**Work to be completed:**
Which lines in the data below contain the word "screenshot"? Copy each of them.

**Data extracts:**
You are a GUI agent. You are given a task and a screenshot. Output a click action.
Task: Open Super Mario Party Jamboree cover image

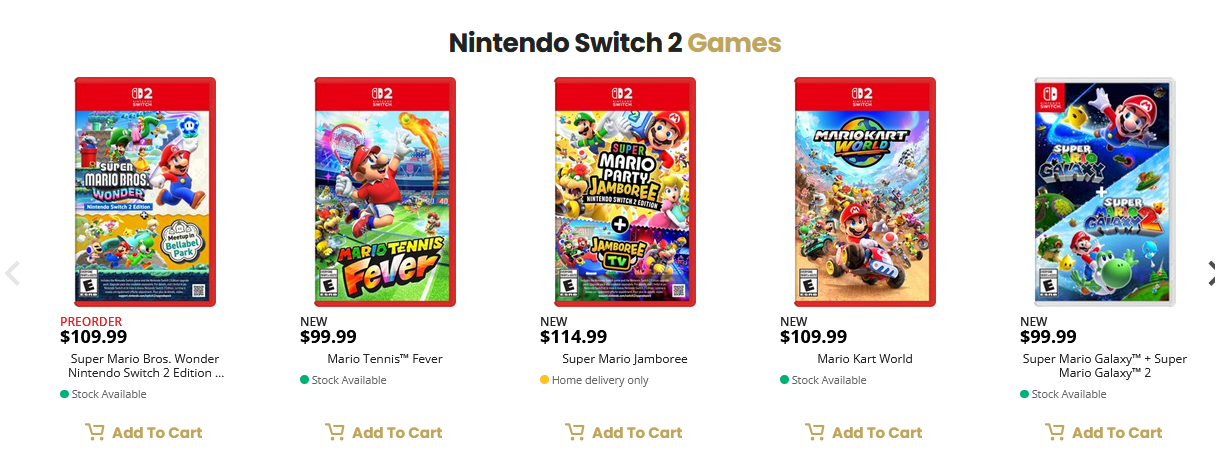pos(625,192)
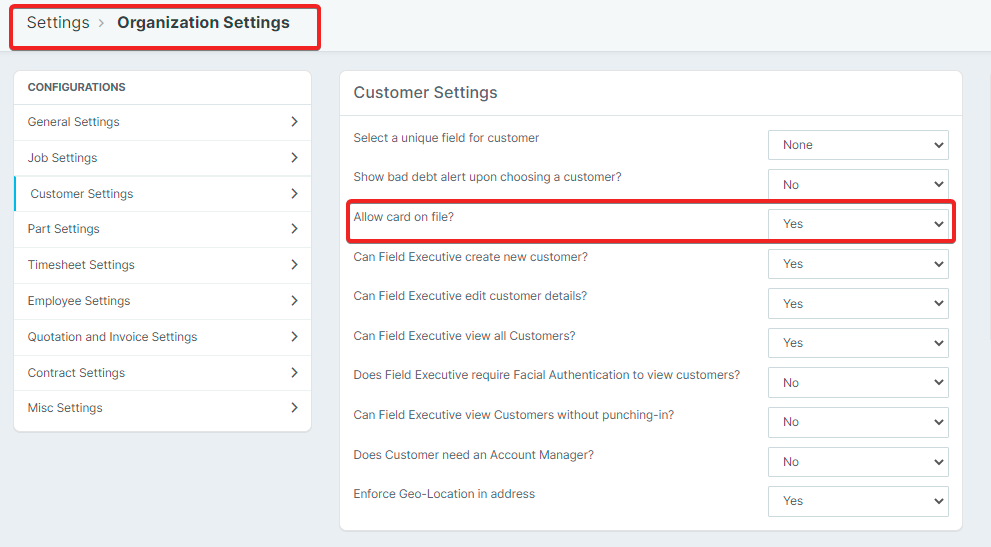Viewport: 991px width, 547px height.
Task: Click chevron arrow beside Job Settings
Action: click(294, 158)
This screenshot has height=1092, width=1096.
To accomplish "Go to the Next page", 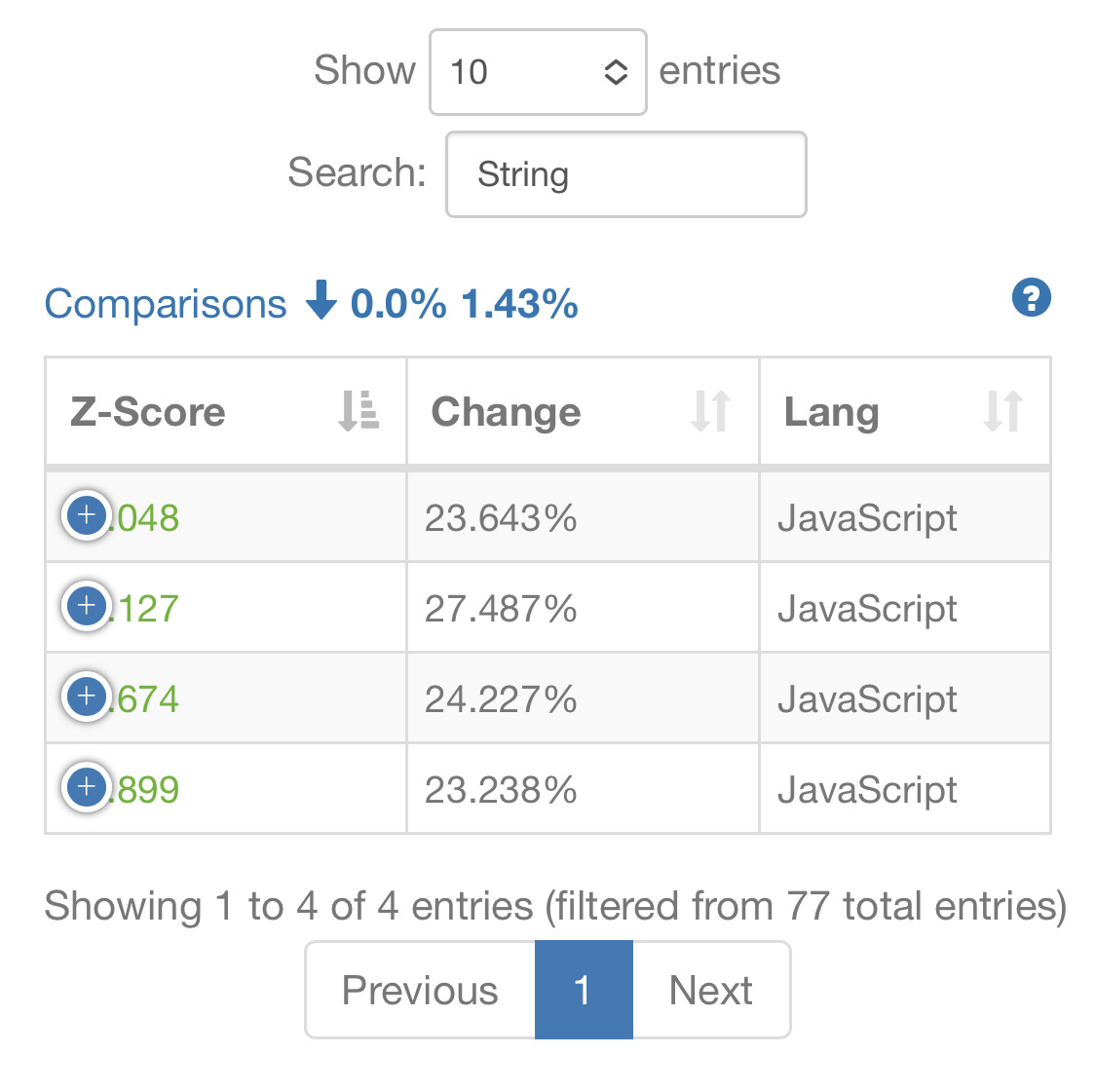I will pyautogui.click(x=711, y=990).
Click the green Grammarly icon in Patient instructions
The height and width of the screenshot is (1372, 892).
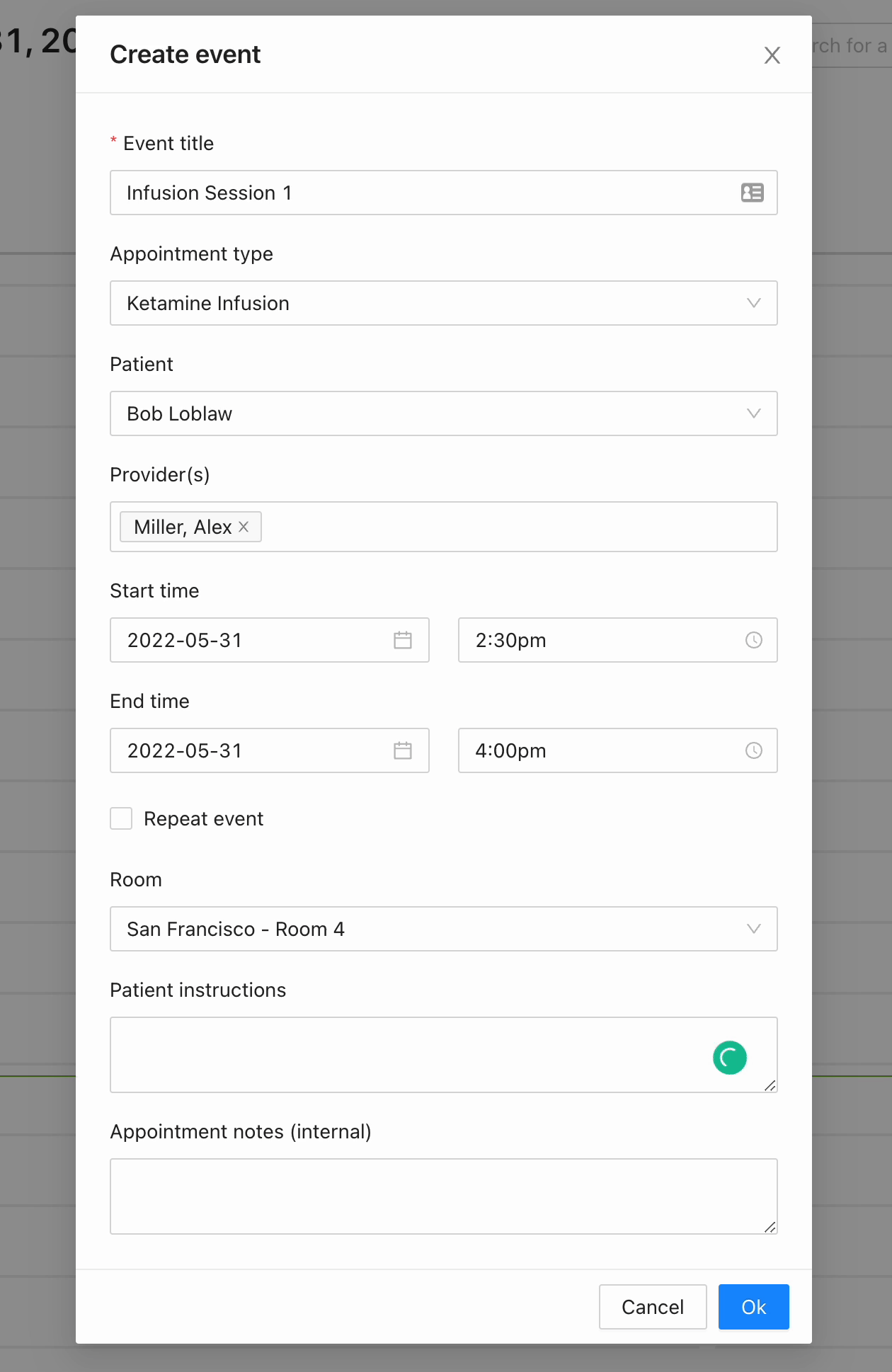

**Result:**
You are a GUI agent. You are given a task and a screenshot. Output a click action.
This screenshot has height=1092, width=1096.
The height and width of the screenshot is (1372, 892).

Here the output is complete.